In a program named after constantly changing patterns, American Repertory Ballet’s Kaleidoscope lived up to the title with a range of dance from classical to contemporary. Two group pieces and two pas de deux, the evening’s line up was even laid out in kaleidoscope-like symmetry.
Taking inspiration from Salvador Dali’s painting Swans Reflecting Elephants – a surrealist image of swans peering into their morphed elephant reflection – Ryoko Tanaka’s Hindsight imitated the art through duos, zoological gestures, and an enchanting pas de deux.
Tanaka has a firm grasp on vocabulary, knowing when to refer back to theme steps and when to incorporate something new.
In her thematic bag of moves: one arm bent at the elbow with fingertips to the chest and palm to the floor, a pirouette opening to an extended arabesque, stag leaps.
Movement remained a clear thread thoughtfully woven from section to section – elevated by Tanaka’s organic transitions and accompaniment of Ian Howells’ new composition, an inspirational, pastorale-like piano and cello number.
Accolades must also be given to Jason Flamos for the dramatic lagoon of light poured across the stage.
The peak of the piece is a pas de deux featuring emotive dancing from Annie Johnson and Aldeir Monteiro. Johnson changes from a burnt orange dress into black and Howells’ instrumentation becomes tender yet foreboding. Between Johnson’s costume and slackened body, it’s clear this is a duet of loss. Tanaka juxtaposes the simple beauty of the pas de deux with sculptural shapes and sharp upper body configurations in the group work – duality echoes throughout.
Set between the opening and closing group numbers were the two antipodal pas de deux, one to the jazzy Bewitched, Bothered, and Bewildered song and the other to Leo Delibes’ classic Act III Coppélia.
Claire Davison’s Bewitched featured Erikka Reenstierna-Cates and Elias Re in a whimsical, characterized, whirlwind romance.

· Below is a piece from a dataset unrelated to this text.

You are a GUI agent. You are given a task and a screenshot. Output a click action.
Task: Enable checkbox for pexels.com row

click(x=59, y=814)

Taking cues from the music, Reenstierna-Cates wobbles and sways to the crooning lyrics “After one whole quart of brandy/Like a daisy, I’m awake”.
Familiar with Davison’s work, I am always happy to see her name on a program. Davison is unafraid of humor and open to riding any inspiration that floats her way (I once saw a piece in which she was inspired by a beach towel). Using non-conventional connections, a foot lifting a head, a cheek resting in a palm, her humor is subtle yet refined and always nestled ever so nicely in the music.

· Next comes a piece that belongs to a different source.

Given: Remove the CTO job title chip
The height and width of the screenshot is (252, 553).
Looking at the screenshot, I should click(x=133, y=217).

Delibes Duet, choreographed by Artistic Director Ethan Stiefel, is a more classic approach, using the age-old ballet formula of pas de deux, two variations, and coda. Decked in gorgeous silver costumes, the ballerina in a tutu with lapels revealing shimmering crystals and the male dancer in a similar shimmering lapeled tunic, Janessa Cornell Urwin’s costumes are a beautiful nod to the prototypical uniform with a 21st century upgrade.
Like the costumes, Stiefel offers us classical ballet with a twist.
Traditionally, male and female dancers have certain roles to fill. From the attire to how they stand on stage, their expectations are split by gender. Stiefel challenges that expectation.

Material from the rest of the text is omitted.